Parts de sociétés immobilières.
« Bien que cette convention soit conforme aux principes posés par le modèle de convention fiscale de l’OCDE, elle comporte des clauses particulières pour tenir compte de la spécificité des législations des deux Etats. Un des premiers enseignements porte sur l’assimilation des parts de sociétés à prépondérance immobilières à des immeubles », explique Mireille Schröder. L’article 5 de la convention prévoit ainsi que les actions ou les parts de société dont l'actif est constitué pour plus de la moitié d'immeubles situés dans un des états contractant sont considérés comme des biens immobiliers. En la matière, le principe applicable demeure que ces biens, transmis à l’occasion de l’ouverture de la succession d'une personne domiciliée en France, sont imposés en Allemagne s'ils y sont localisés.
Selon Guillaume Masse, avocat chez LSK & associés, « il s’agit d’un alignement sur le droit commun des conventions fiscales. Cette disposition fera obstacle aux montages de financements immobiliers permettant à leurs constituants de bénéficier du régime fiscal applicable aux transmissions de biens mobiliers, plus favorable parce qu’imposables en Allemagne où le barème d’imposition est moins élevé ».
Eliminer les doubles impositions.
« Ce document présente aussi l’intérêt de définir des règles destinées à éliminer les cas de double imposition en consacrant le système de crédit d’impôt », poursuit Mireille Schröder. « La difficulté antérieure résultait de l’application par les deux pays, comme base de calcul de l’impôt, du principe d’une territorialité mondiale », relève Guillaume Masse. Désormais, lorsque le défunt au moment du décès ou le donateur au moment de la donation est domicilié en France, l’administration française impose l'ensemble des biens qui font partie de la succession ou de la donation, y compris les biens qui sont imposables en Allemagne. Elle accorde, alors sur cet impôt, une déduction égale à la taxe acquittée en Allemagne, dans la limite du montant payé en France sur ces biens. Dans un autre cas de figure où défunts et donateurs ne sont pas domiciliés en France, l'impôt français n’est calculé que sur les biens localisés dans l'Hexagone.
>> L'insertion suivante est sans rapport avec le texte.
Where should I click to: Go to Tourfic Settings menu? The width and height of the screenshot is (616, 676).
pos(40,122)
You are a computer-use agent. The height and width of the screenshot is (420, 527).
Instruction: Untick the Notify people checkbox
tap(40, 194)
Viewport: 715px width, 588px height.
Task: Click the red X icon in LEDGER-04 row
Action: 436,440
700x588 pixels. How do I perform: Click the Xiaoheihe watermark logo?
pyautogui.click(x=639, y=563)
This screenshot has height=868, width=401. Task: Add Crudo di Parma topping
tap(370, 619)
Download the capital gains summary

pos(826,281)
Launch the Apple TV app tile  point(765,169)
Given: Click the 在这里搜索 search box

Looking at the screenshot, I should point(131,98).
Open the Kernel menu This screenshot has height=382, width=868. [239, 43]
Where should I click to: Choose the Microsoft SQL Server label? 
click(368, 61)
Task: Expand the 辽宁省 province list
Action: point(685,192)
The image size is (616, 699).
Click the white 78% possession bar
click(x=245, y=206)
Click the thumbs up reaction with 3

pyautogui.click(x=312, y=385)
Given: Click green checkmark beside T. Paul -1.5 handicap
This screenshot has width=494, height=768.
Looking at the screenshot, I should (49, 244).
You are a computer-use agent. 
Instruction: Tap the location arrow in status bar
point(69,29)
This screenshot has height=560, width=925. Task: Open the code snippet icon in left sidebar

Il est également prévu qu’un héritier, légataire ou donataire domicilié en France au moment du décès du défunt ou au moment de la donation, fasse l’objet d’un prélèvement du fisc français sur tous les biens reçus, à charge pour l'administration fiscale d’imputer sur l'impôt en question celui payé en Allemagne.
Transfert temporaire de résidence.
Parmi les autres précisions apportées par cet accord, l’article 4 prévoit de maintenir la qualité de résident fiscal à la personne qui a transféré de façon temporaire sa résidence ou un bien, « ce qui a le mérite de sécuriser la situation des salariés en détachement à l’étranger », retiennent les experts. Plus précisément, il est désormais établi que la personne qui possédait au moment de son décès la nationalité française et qui était domiciliée dans les deux Etats est considérée comme domiciliée en France, selon la convention, « si elle avait l’intention manifeste de ne pas conserver indéfiniment son domicile »en Allemagne et si elle y avait été domiciliée « au total moins de 5 ans au cours de la période de sept ans précédant immédiatement le moment »du décès.